With news coming on Friday that Penn State linebacker Brandon Smith will opt out of the Outback Bowl, forego his senior season, and begin preparation for the NFL Draft, the debates began on the message boards: should football players opt out of bowl games?
I don’t have any hard and fast rule for this question, merely some thoughts and considerations.
What’s the Purpose for a Football Player in Going to College?
We need to be honest with ourselves when discussing college football. Unlike a lot of other leagues, there is no developmental league for the NFL. No farm teams where younger, less proven players can hone their skills and work their way up the pecking order until they get to the big leagues.
The NFL also doesn’t allow 18-year-olds to head straight into the Draft, instead requiring players to have been out of high school for at least 3 years, creating a 3-year gap where players cannot go pro, and cannot spend time in a developmental league.
The solution is college football, where players can fill that void, hone their skills, and ostensibly get a college degree to boot.
But the reality is the best players are only heading to college because they don’t have (many) other options. The cream of the crop want to play professional football, and have no choice but to take the 3-year detour at State Tech University. For these players, they’re going to declare for the draft as soon as their probationary period is up. From a player’s perspective, some would never have gone to college if it weren’t a virtual requirement on the way to the NFL.
What’s the Purpose of Playing a Bowl Game?
Again, think of this from a player’s perspective. Your final season in your 3-year probation is done, and you can either a) play in a bowl game and add one more game of film for the NFL scouts, or you can b) sit out and avoid any injury risk.

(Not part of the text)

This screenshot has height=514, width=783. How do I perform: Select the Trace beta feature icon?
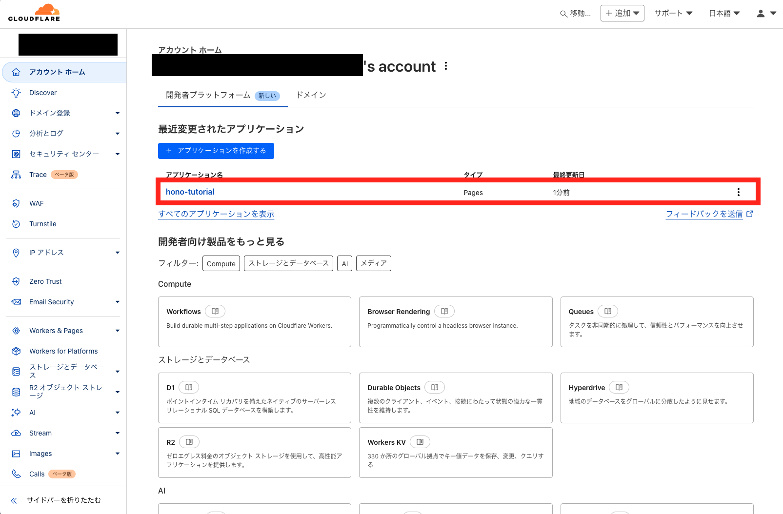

The pros of a non-playoff bowl game are a unique venue and opponent, lots of swag, and at least one more chance to suit up with your teammates.
The cons include another game of potential injury.
How do you weigh those options, especially if rumblings are that you are a fairly highly draft-able player? On the one hand you have your teammates that you’ve suited up with for at least 3 years, perhaps a fairly magical New Year’s Six Bowl type season (which don’t come along every day), and maybe a chance for your family and friends to watch you at the collegiate level one more time.
On the other hand, if you think you’ll be making millions of dollars in less than 6 months, would you risk blowing out your knee for a game that is ultimately meaningless? I cant’ say, but that’s a tough call no matter which way you slice it.
What’s the Purpose of Any College Football Season?
This one is a bit tongue-in-cheek, but let’s think about any college football season. The first goal is a national championship. Since only undefeated or one-loss teams can make the playoffs as they stand now, as soon as a team suffers a second loss, there isn’t as much to play for.
The next step would be conference championships, which again, don’t come along every day. 2-, 3-, 4-loss teams make their conference championship games all the time, and if that’s a sizable aspiration for you - bearing in mind that Power 5 conference champions usually have auto-bids to various New Year’s Six Bowls - then perhaps you stick it out to see how the rest of the season plays out.
But what about when your team is eliminated from conference championship contention? Or is no longer bowl eligible? If you’re a star player on a sinking ship, do you lower the life boat and float away on your own? Or do you go down with the ship?
Everyone’s answer to that question is personal, but the reality is a LOT of any given college football season is “meaningless.” Some things have more meaning to some people, but then everyone has different outlooks, perspectives, and values. How do you decide what’s most important to you?
As I said earlier, there is no right or wrong answer for this question. It’s very much a question that dabbles in shades of gray, and almost everyone is going to have different opinions. But just a few of these things to consider shed light on the fairly difficult decision that college football players have to make, let alone the hundreds of other variables that affect each player on a personal level.
It’s not a decision I’d want to make, especially publicly.